--- start ---

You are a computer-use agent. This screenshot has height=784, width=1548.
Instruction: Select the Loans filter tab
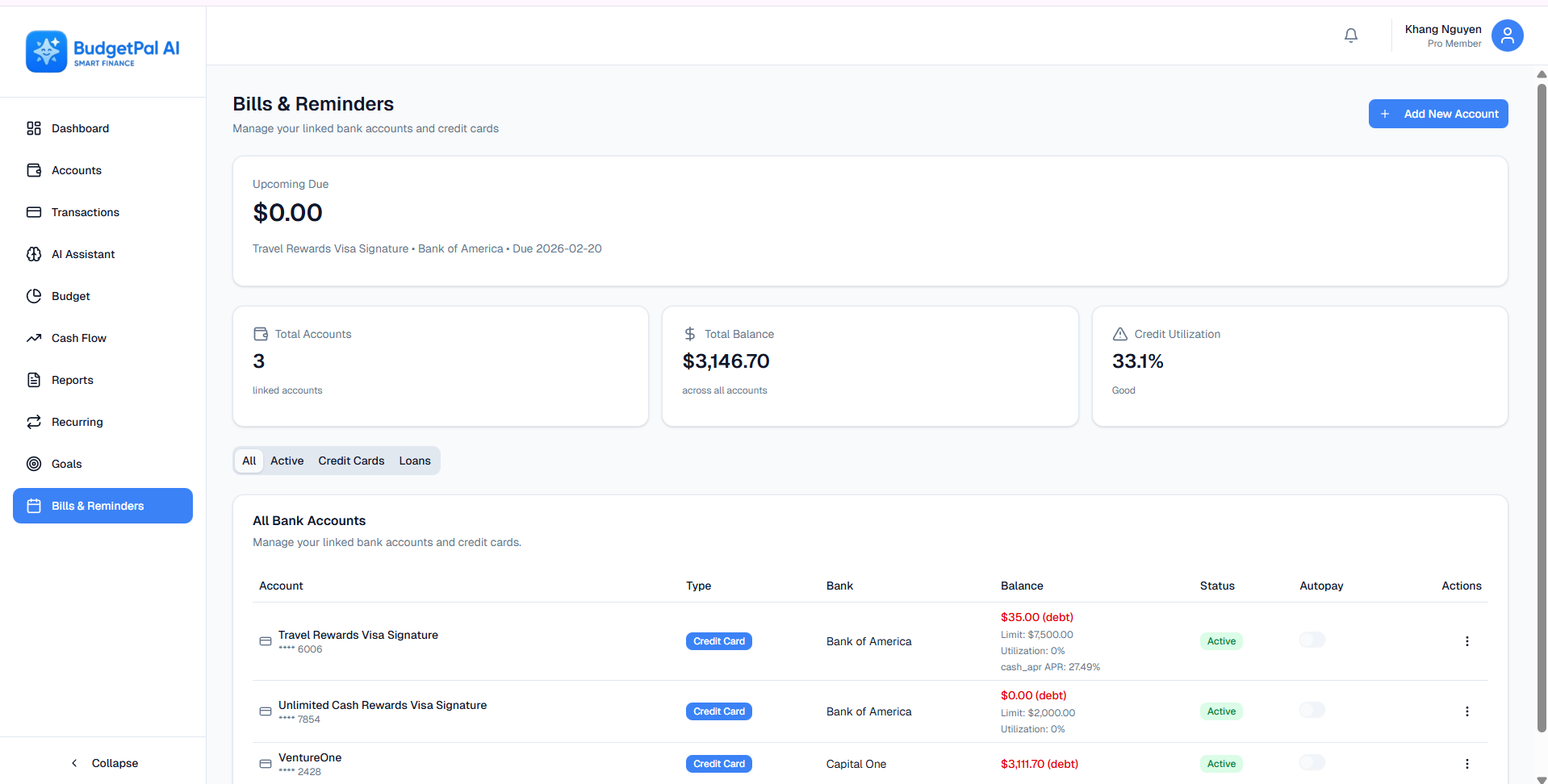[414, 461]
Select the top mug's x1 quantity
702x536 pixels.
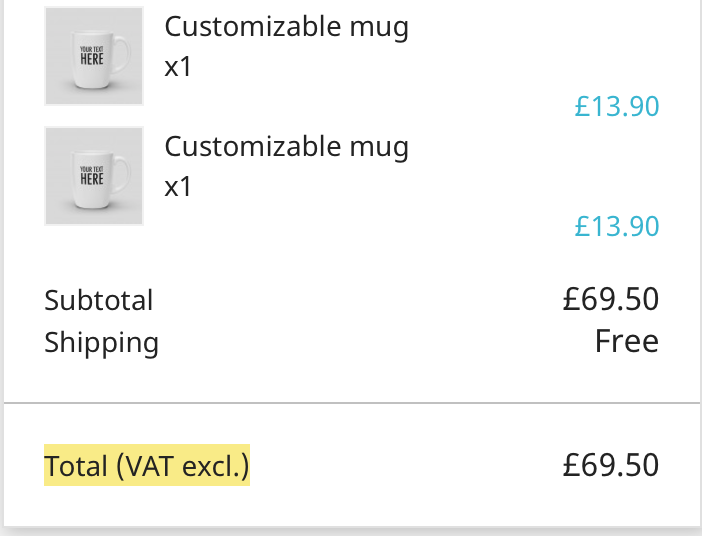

--- end ---

Requirements:
Rewrite the lines above, swapping "Select" for "Choose" and changing nothing else. Leave out the pictures.

Solution:
You are a computer-use agent. This screenshot has height=784, width=1548.
Instruction: Choose the Loans filter tab
[414, 461]
Choose the top mug's x1 quantity
702x536 pixels.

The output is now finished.